Assuming the statement holds for an integer $k\ge 1,$ i.e., that $f(k)=2^{2^{k+1}}+2^{2^k}+1$ has at least $k+1$ distinct prime factors, observe that, according to (2),
\begin{align} f(k+1)&=2^{2^{k+2}}+2^{2^{k+1}}+1\\ &= (2^{2^{k+1}}+2^{2^{k}}+1)(2^{2^{k+1}}-2^{2^{k}}+1)\\ &=f(k)(2^{2^{k+1}}-2^{2^{k}}+1), \end{align}
with the second factor having divisors different from those of $f(k),$ which, by the inductive hypothesis has at least $k+1$ distinct prime divisors.
### Remark
It was shown by Richard Green from the Unversity of Colorado that the above proof, although simple, can still be made more transparent.

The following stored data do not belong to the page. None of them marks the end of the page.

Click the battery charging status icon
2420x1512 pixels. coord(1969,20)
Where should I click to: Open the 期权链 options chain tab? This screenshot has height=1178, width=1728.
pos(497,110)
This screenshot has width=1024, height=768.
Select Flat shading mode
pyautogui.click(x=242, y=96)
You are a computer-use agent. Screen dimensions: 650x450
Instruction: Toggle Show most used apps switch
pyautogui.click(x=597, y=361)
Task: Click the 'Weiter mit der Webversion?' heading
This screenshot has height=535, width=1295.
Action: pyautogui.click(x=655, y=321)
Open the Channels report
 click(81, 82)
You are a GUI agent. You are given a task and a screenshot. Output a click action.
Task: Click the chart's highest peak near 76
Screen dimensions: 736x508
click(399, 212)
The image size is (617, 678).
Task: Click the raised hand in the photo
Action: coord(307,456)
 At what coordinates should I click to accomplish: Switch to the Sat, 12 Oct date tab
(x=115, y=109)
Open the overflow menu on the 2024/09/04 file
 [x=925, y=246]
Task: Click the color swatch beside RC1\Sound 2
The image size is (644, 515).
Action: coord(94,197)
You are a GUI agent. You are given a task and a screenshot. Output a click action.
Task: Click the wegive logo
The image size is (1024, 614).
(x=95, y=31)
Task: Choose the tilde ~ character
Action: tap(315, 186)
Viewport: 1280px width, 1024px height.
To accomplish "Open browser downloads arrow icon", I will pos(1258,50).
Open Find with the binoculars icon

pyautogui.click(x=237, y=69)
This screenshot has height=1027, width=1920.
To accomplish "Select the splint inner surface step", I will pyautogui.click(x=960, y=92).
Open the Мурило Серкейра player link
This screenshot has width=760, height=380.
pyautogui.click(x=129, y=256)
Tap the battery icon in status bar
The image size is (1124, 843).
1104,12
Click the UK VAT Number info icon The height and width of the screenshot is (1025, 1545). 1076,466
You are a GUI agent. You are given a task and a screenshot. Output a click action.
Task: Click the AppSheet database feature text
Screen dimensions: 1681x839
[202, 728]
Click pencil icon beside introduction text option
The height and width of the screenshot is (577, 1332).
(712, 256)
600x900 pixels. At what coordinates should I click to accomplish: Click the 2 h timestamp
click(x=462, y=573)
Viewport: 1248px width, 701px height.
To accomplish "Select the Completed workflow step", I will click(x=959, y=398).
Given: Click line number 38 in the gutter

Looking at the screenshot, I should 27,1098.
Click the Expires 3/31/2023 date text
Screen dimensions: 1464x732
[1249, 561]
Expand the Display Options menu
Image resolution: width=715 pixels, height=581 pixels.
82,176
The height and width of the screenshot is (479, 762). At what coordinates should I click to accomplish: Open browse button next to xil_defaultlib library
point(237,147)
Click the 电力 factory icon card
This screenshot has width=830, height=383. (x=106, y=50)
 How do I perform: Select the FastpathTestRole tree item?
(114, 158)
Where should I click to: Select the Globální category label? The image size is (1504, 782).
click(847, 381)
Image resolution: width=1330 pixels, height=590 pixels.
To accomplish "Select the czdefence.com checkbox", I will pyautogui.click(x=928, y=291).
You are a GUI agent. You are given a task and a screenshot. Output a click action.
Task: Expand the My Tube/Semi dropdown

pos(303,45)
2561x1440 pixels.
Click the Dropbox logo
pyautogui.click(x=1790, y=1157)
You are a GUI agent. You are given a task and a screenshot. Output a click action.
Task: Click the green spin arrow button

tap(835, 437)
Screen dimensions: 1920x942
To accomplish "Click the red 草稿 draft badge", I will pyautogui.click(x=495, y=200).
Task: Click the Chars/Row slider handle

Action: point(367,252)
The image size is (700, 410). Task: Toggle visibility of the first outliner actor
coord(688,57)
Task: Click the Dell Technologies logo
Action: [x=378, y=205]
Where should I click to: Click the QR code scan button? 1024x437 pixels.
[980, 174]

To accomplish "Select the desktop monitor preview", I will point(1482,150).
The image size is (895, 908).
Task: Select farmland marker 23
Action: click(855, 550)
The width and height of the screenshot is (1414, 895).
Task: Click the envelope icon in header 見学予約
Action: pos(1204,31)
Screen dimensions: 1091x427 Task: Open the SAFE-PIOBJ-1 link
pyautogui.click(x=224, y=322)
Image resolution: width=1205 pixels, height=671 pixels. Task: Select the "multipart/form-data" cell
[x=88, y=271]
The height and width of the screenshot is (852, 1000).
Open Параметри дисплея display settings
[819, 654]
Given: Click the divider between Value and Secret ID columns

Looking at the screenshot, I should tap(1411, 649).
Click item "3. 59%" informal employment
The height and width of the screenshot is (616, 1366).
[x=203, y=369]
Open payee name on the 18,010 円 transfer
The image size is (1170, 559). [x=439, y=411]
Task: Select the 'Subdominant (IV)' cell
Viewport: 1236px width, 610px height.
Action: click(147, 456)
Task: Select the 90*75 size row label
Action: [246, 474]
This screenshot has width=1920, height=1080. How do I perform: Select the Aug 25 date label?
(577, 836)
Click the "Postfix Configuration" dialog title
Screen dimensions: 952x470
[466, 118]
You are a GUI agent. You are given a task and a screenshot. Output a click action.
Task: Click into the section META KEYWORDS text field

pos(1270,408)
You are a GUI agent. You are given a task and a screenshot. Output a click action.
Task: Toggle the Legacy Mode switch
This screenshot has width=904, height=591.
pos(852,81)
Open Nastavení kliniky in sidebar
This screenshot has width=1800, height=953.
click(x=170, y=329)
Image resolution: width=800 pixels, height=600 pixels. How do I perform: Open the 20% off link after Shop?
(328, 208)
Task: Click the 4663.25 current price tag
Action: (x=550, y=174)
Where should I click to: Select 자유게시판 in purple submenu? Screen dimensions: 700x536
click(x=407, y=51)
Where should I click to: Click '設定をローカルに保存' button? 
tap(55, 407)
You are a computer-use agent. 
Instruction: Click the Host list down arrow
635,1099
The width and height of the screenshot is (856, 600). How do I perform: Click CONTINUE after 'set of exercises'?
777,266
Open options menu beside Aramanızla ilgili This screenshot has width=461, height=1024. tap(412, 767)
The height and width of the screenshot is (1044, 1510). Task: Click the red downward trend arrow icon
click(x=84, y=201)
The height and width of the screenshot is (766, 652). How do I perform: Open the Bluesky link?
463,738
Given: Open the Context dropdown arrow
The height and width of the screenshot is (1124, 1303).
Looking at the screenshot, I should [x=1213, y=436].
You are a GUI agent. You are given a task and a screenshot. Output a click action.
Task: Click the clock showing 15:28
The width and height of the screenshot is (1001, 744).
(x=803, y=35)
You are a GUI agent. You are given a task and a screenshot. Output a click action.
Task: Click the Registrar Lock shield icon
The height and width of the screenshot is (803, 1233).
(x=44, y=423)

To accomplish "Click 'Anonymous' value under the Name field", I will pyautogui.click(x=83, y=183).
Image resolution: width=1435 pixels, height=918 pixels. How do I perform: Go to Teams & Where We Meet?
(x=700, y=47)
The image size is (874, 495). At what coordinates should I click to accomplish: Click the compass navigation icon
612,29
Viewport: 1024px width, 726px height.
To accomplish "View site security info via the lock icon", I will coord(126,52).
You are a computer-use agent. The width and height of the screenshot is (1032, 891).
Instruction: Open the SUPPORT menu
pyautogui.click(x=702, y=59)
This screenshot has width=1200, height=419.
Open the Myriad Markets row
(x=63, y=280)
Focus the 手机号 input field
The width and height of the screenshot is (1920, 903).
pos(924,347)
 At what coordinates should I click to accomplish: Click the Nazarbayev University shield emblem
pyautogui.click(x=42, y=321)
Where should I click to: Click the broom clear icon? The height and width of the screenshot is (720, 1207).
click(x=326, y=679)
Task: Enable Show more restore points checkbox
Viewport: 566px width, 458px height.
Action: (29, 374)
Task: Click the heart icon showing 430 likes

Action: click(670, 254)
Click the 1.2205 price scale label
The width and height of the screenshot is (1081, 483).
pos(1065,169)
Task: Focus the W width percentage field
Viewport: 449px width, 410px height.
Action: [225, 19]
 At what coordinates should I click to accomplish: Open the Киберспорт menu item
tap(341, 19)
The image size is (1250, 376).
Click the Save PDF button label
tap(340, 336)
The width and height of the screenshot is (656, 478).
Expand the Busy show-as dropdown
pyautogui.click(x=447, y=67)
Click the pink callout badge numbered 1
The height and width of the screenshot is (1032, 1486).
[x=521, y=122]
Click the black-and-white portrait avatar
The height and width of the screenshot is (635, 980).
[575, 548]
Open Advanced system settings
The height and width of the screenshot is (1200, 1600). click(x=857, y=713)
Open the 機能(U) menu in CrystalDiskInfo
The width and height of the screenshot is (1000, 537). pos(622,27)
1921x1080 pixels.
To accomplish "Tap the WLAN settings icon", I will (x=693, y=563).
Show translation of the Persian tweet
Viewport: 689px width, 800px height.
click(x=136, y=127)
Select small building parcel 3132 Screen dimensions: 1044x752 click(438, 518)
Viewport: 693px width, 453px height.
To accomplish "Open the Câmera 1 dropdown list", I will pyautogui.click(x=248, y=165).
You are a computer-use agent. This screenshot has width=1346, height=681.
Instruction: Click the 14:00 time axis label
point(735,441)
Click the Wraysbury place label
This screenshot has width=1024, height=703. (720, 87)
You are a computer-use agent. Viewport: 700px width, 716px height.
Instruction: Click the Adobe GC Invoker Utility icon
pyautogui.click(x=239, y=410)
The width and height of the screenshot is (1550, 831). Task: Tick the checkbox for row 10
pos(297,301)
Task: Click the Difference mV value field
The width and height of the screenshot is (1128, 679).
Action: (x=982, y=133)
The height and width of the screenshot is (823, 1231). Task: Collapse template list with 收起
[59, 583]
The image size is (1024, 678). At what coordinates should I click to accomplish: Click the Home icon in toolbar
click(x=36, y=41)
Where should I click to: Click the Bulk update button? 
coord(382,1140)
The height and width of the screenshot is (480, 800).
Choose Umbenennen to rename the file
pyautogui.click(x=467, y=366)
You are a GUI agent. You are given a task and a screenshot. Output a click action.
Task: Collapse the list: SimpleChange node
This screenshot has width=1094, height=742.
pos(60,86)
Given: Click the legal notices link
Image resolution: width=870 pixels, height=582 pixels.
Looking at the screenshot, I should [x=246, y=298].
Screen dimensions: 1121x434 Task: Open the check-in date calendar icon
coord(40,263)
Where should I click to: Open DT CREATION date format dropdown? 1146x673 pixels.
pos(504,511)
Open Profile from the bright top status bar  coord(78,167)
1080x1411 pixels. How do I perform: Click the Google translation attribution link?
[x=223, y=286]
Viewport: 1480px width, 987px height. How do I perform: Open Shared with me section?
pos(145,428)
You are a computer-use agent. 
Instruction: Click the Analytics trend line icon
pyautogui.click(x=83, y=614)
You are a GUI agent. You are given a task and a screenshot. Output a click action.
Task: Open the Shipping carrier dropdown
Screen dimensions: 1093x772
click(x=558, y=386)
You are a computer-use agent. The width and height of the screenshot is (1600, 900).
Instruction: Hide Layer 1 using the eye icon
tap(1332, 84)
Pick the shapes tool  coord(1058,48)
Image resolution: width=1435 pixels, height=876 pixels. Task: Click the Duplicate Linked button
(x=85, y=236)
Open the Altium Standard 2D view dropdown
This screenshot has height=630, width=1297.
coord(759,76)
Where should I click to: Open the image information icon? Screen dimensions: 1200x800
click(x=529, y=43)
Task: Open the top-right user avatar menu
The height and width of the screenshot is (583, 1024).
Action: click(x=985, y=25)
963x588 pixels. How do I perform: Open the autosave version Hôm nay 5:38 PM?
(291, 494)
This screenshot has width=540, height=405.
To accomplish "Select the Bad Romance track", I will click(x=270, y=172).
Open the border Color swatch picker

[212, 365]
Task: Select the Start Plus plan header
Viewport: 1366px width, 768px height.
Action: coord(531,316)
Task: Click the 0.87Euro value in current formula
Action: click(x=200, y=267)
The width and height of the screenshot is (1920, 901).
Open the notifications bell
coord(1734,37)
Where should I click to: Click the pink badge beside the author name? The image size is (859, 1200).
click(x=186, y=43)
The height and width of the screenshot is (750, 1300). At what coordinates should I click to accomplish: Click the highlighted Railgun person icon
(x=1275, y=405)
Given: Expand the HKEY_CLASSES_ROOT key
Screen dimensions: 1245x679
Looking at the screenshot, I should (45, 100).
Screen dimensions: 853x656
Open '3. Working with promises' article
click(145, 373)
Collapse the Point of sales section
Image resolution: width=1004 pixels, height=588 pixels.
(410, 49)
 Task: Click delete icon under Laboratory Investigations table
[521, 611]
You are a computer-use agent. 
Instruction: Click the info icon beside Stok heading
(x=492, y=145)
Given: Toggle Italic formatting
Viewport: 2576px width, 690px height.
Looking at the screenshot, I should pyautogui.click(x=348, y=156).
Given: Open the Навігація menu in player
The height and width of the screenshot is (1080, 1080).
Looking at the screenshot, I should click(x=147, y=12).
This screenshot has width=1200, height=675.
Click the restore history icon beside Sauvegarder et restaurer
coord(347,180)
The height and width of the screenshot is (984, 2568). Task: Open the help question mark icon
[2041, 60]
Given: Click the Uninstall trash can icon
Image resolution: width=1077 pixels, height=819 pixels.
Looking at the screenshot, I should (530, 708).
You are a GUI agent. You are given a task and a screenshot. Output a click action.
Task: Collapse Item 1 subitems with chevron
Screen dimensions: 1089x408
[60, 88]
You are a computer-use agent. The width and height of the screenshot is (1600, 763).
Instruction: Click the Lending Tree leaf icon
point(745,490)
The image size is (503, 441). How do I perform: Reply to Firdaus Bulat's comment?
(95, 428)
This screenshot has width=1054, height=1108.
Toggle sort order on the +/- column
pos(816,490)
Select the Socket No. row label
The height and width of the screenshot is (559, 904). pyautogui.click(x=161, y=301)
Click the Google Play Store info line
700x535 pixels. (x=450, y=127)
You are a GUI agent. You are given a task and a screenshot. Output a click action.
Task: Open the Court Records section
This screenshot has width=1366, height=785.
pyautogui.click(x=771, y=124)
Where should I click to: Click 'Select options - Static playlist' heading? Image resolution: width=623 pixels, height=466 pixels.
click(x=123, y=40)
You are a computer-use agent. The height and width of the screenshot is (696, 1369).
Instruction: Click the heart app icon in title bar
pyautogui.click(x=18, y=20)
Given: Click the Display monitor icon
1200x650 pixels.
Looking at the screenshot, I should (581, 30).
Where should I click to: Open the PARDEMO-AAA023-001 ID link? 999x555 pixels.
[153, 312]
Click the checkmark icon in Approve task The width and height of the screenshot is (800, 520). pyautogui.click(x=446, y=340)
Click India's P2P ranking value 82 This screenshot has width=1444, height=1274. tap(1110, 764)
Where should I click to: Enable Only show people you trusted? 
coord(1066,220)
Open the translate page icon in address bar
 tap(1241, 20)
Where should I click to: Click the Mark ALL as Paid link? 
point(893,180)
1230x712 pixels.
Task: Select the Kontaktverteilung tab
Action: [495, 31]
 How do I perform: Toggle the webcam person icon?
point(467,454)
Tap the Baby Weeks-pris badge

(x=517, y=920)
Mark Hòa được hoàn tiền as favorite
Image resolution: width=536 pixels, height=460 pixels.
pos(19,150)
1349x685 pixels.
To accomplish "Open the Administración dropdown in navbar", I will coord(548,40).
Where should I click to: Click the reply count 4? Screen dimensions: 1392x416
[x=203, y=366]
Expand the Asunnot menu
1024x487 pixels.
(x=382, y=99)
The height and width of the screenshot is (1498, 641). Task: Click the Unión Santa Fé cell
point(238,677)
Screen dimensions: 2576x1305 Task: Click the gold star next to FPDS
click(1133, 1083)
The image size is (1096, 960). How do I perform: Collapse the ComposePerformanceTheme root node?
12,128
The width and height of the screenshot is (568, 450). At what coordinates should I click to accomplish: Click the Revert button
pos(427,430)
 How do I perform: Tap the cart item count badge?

Let's assume that the two factors in (1), $x^2-x+1$ and $x^2+x+1$ have a common prime multiple, say, $p.$ Then $p$ divides their difference $2x.$ Now note that both numbers $x^2-x+1$ and $x^2+x+1$ are odd for any integer $x.$ making $p$ also odd and, therefore, a divisor of $x$. But this can't be because $p$ then could not divide either if the two factors.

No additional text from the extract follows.